And we have problems with consistent repo with packages:

Gnocchi:
openstack-gnocchi-api-3.1.1-0.20170218182819.ca27a17.el7.centos.noarch
openstack-gnocchi-common-3.1.1-0.20170218182819.ca27a17.el7.centos.noarch
openstack-g...

Read more...

Revision history for this message
Julien Danjou (jdanjou) wrote :

I guess you did not understand completely the hypothesis I formulated. I'll reply to your comments:

> Since it's "capabilities" requests that blocked all preforks in apache, could it be that gnocchi can't neither serve them nor drop?
> And just blocking on them. Maybe some problem with serving capabilities request?

Yes, it can't serve them because it has to verify the authentication through Keystone. But Keystone is unreachable since Apache is already full.
Capabilities is static data, so the problem is not *in* Gnocchi, it's just before in the Keystone middleware it uses for authentication.

> 1) Too much parallel same requests from ceilometer to gnocchi. It's definetly a bug.

Not really. It's just Ceilometer spawning threads to handle concurrently messages, and each threads need to do this request. I'll try to see if it can be lowered.

> Gnocchi shouldn't block request, need some timeout and release the apache prefork after it.

This is not Gnocchi blocking. This is the Keystone auth token middleware.

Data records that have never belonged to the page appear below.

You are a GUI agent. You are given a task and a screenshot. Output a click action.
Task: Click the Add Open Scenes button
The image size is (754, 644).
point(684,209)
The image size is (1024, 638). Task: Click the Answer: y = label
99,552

At least, if my scenario is correct and unless proven otherwise. :-)

tags: removed: alert promotion-blocker
Changed in tripleo:
status: Triaged → Fix Released
Revision history for this message
Sagi (Sergey) Shnaidman (sshnaidm) wrote :

@Julien, thanks, now it's more clear. Even if this exactly what happens (unless proven otherwise):

> It's just Ceilometer spawning threads to handle concurrently messages, and each threads need to do this request. I'll try to see if it can be lowered

That's what I call a bug. Service shouldn't execute tens of similar requests, it's wrong behaviour/design.

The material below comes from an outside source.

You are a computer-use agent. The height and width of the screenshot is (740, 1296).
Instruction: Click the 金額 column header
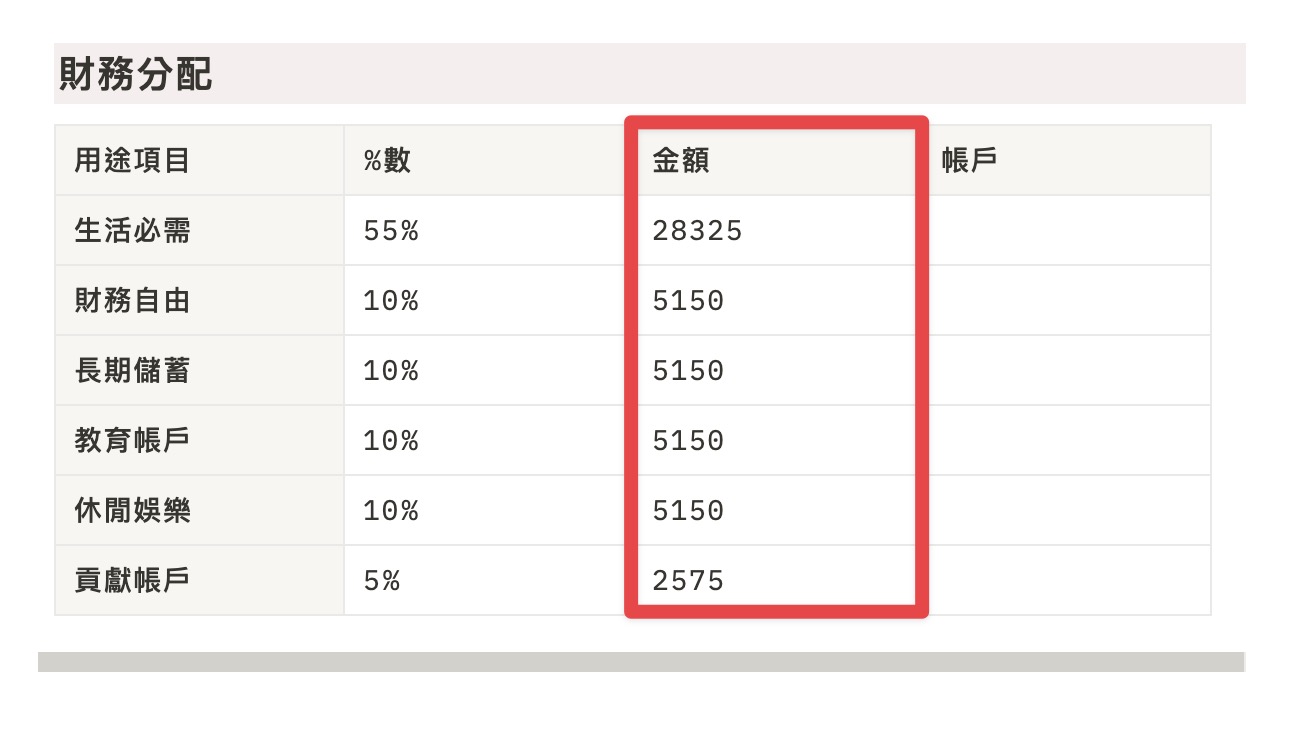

Also please notice my comments about gnocchi/ceilometer versions, because it works without problems in master current-tripleo, only versions from consistent repo have those problems, seems like recent changes caused this.

Revision history for this message
Sagi (Sergey) Shnaidman (sshnaidm) wrote :

@Emilien, @Julien - if we close this bug, should we open a bug in gnocchi or ceilometer about it?

Revision history for this message
Julien Danjou (jdanjou) wrote :

Sagi: I already sent https://review.openstack.org/436863 to remove this behavior from Ceilometer, we'll see.

Revision history for this message
gordon chung (chungg) wrote :

do you install/start gnocchi before ceilometer? you should do that.

Revision history for this message
Sagi (Sergey) Shnaidman (sshnaidm) wrote :

@gordon chung, even if not - gnocchi and ceilometer should consider it and handle this case properly.

Revision history for this message
Sagi (Sergey) Shnaidman (sshnaidm) wrote :

I created a job which mimics periodic job and depends-on mentioned above ceilometer patch. It also runs without the workaround with apache. Let's see if it helps: https://review.openstack.org/#/c/437008/

Revision history for this message
gordon chung (chungg) wrote :

well what would you expect to happen if you ran a service and mysql wasn't started? it seems like we should replicate this behaviour.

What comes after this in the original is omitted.